Weekend wrap-up: Here are the biggest Arizona stories from June 11-13
PHOENIX — Phoenix recorded its first 110-degree day of the year, Stage 2 fire restrictions have been implemented across all state land in Arizona and detectives seized nearly 100 pounds of methamphetamine and arrested a California man for drug trafficking.
Here are some of the biggest stories that headlined the Arizona news cycle over the weekend.
The scorching summer heat is here.
Phoenix recorded its first 110-degree day of the year at 3:55 p.m. on Saturday, according to the National Weather Service.
The record high for the date is 112 degrees, which was set in 2019.
The mark occurred at about the normal time in the city as the average date for the first 110-degree day of the year is June 11.
Stage 2 fire restrictions have been implemented across all state land in Arizona as of Friday, the Department of Forestry and Fire Management said.
The restrictions are due to forecasted warm and dry weather conditions, including potential dry thunderstorms, which increases fire danger, according to a press release.
Stage 2 fire restrictions prohibit all wood-burning and charcoal fires, including campfires, warming fires and charcoal barbeques, as well as smoking outdoors.
Welding and chainsaw operations are also suspended as part of the upgraded restrictions.
Target shooting and fireworks are prohibited year-round.
Detectives took nearly 100 pounds of methamphetamine off the street in Phoenix and arrested a California man for drug trafficking earlier this week, authorities said Friday.
The Arizona Department of Public Safety seized 94.5 pounds of meth near 75th Avenue and Indian School Road on Tuesday, the agency said on Twitter.
The department said its Pinal Criminal Targeting Unit made the bust with support from SWAT and highway patrol.
Carlos A. Hernandez Cordova of Thermal, California, was arrested in the case on charges related to drug trafficking, DPS said.
A high pollution advisory is in effect across metro Phoenix through Monday, the Arizona Department of Environmental Quality announced.
It is recommended that residents — especially children and adults with respiratory problems — limit outdoor activity while the advisory is in effect.
Exposure to air pollution can increase the number and severity of asthma attacks, cause or aggravate lung diseases and reduce the body’s ability to fight infection.

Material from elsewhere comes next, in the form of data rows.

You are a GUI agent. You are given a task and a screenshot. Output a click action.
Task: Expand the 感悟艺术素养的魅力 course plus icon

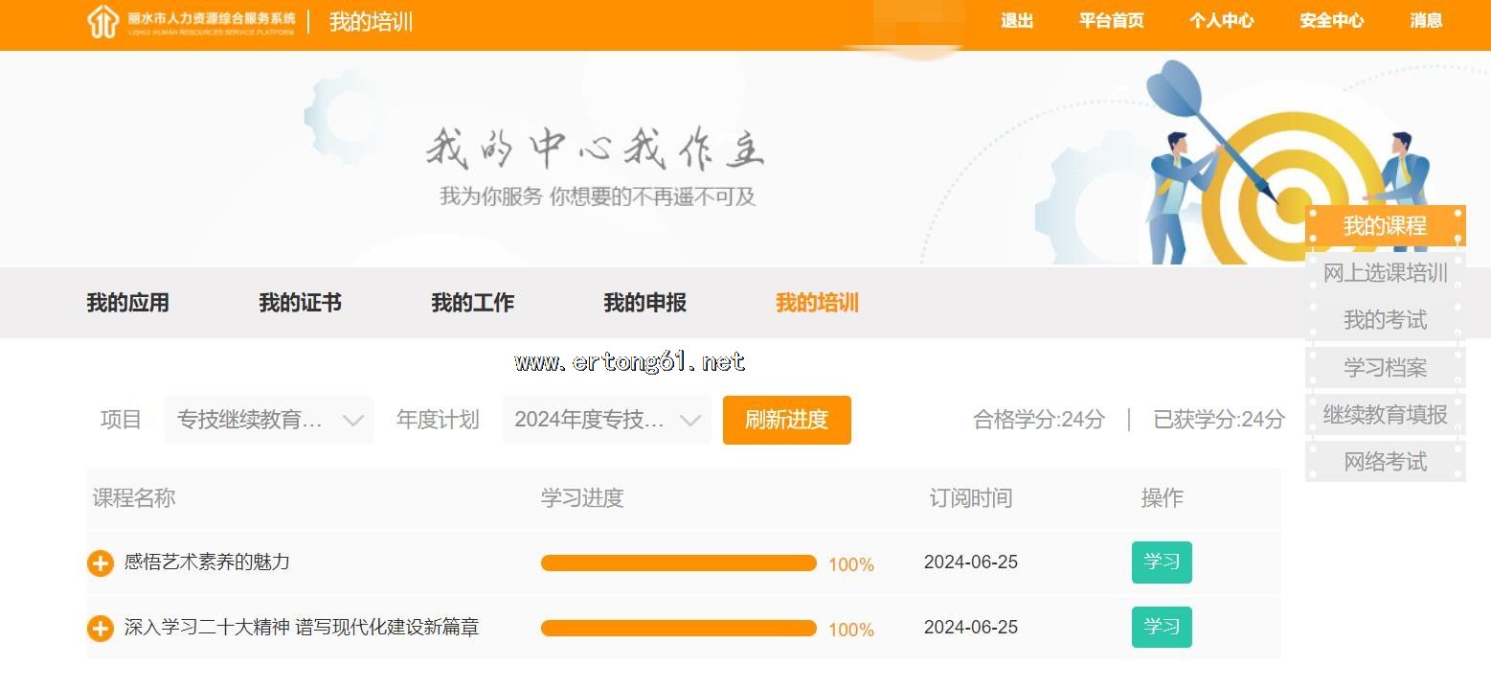pyautogui.click(x=101, y=563)
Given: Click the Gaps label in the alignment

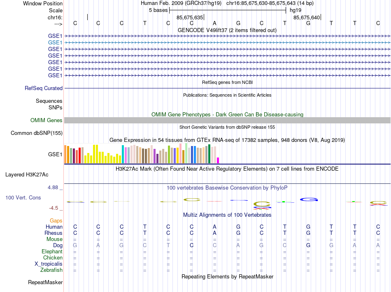Looking at the screenshot, I should pyautogui.click(x=56, y=220).
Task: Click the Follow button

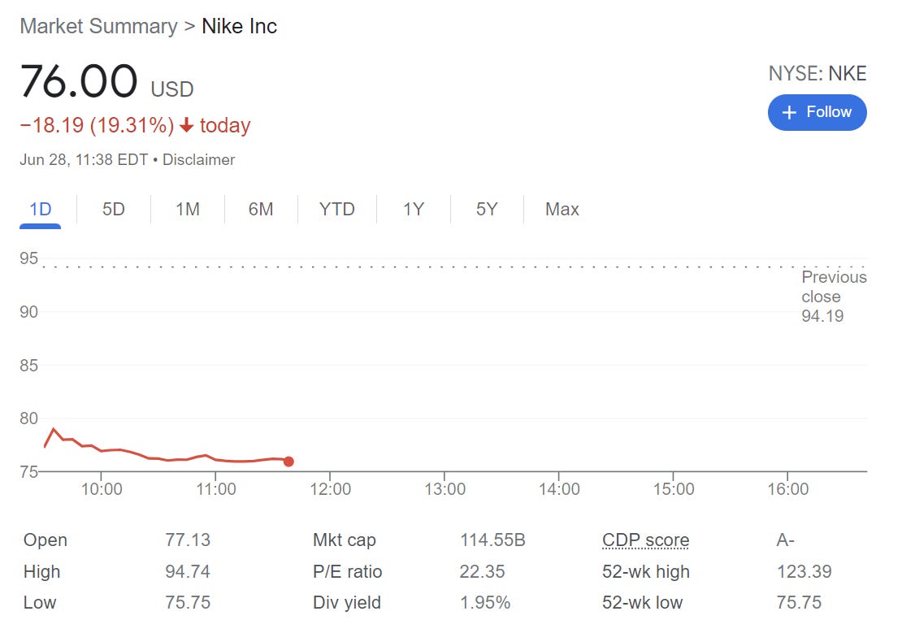Action: pos(817,112)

In an effort to reduce pollution levels, ADEQ is asking the public to drive as little as possible, carpool, avoid refueling cars during the day, avoid long drive-thru lines, delay large painting projects and keep household cleaners and chemical products sealed to prevent evaporating vapors.
Govs. Doug Ducey of Arizona and Greg Abbott of Texas reached out to the remaining states’ top elected officials asking for law enforcement help at the southern border.
Ducey and Abbott sent their request in a letter Thursday.
The letter opens: “We write to you regarding our existing Emergency Management Assistance Compact, which empowers our states to help one another in times of disaster or emergency.
“Those two words aptly describe the current crisis at America’s southern border.”
In May, Ducey was one of 20 Republican governors who signed a letter calling on the White House to take action to end the crisis at the border.